The canonical workflow:
These rules exist because the user will share the output with family and friends. A single leaked account number could expose them to fraud.
NEVER write any of these to output files (CSV, HTML, memory, or logs):
DO write:
When in doubt, redact. It is always safe to strip more than needed.
The skill handles these file types. When you encounter an unfamiliar format, read a sample and adapt — the Python script is designed to be extended.
| Format | Example sources | Parser |
|---|---|---|
| PDF statements | Chase, BofA, Citi, Capital One, Discover credit card statements | pdfplumber → regex extraction of transaction blocks |
| XLSX transaction exports | AMEX, Fidelity, Schwab activity exports | openpyxl → auto-detect header row |
| JSON account dumps | Navy Federal, USAA, PNC (many credit unions) | Built-in json |
| CSV exports | Almost every bank offers this as fallback | Built-in csv |
| OFX/QFX | Quicken-style downloads | ofxparse (install on demand) |
The skill needs Python 3 with three libraries. Check if they're installed and install them if missing:
python3 -c "import openpyxl, pdfplumber" 2>&1
# If ModuleNotFoundError:
pip install openpyxl pdfplumber
Some users will have Python in a virtual environment. If pip install fails
with "externally-managed-environment", guide them to create a venv or use
pipx install. Do NOT suggest --break-system-packages.
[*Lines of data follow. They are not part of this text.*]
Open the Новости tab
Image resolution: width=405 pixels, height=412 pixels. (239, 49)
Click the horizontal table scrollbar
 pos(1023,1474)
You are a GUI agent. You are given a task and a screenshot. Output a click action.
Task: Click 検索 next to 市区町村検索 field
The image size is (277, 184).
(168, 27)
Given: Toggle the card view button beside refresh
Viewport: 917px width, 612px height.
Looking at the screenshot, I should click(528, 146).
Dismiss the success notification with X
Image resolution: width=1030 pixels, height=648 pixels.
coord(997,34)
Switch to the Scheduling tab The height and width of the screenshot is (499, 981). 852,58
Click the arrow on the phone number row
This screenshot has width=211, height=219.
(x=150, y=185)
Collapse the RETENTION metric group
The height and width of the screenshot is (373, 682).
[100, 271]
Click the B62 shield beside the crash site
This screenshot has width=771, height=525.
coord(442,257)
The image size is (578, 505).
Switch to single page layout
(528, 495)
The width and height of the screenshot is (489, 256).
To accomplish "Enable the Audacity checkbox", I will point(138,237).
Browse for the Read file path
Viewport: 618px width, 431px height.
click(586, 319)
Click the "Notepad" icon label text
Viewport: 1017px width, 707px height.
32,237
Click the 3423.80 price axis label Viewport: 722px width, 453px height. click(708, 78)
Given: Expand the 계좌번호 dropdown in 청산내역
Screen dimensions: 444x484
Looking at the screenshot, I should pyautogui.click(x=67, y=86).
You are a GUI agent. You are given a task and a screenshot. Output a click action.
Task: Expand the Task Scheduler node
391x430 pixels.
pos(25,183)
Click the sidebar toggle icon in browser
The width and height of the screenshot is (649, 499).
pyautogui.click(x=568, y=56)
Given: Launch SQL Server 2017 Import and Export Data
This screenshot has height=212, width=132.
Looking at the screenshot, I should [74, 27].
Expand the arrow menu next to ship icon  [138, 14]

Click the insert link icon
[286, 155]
Ask the user for the folder path, then list its contents. Classify each file by likely source:
Looking at /path/to/folder, I found:
📄 5 PDF files matching "*statements*" → credit card statements (Chase?)
📊 3 XLSX files with "AMEX" in the name → AMEX card exports
📋 2 JSON files with "Checking" in the name → bank account dumps
❓ 1 PDF file named "W2_2025.pdf" → probably tax form, skip
If you find files that look like tax forms (W-2, 1099, 1098) or ID documents, do not parse them. They contain SSNs and personal addresses.
Ask the user the following, one topic at a time so it doesn't feel like a form. Nothing here is optional for a high-quality report, but all of it is minimal and non-sensitive.
(a) Household members — first names only
"Whose finances are these? Give me first names only — something like 'Alex and Jamie' or just 'Alex' if you're solo."
(b) The year being analyzed
"Which tax year should I focus on? (I'll filter transactions to that calendar year — other years will be ignored.)"
(c) Tax filing structure
"What's your tax filing situation? Pick one:
- Single
- Married Filing Jointly (MFJ)
- Married Filing Separately (MFS)
- Head of Household (HoH)
- Qualifying Widow(er)"
This drives the correct standard deduction baseline, itemization threshold, and SALT cap behavior in the report insights.
(d) Dependents
"Any dependents? For each, give me just:
- First name (or nickname like 'youngest')
- Age or date of birth
- Relationship ('child', 'parent', etc.)
- Any special notes about them for the year (e.g., 'in preschool until August', 'starts college in fall', 'full-time caregiver')"
Ages and relationships are critical for tax credits:
(e) Any specific categorization corrections
"Are there any regular payments in your statements that might be categorized wrong by a generic tool? For example, a preschool that shows up as 'University' in the merchant name, or a recurring charge that's actually a business expense?"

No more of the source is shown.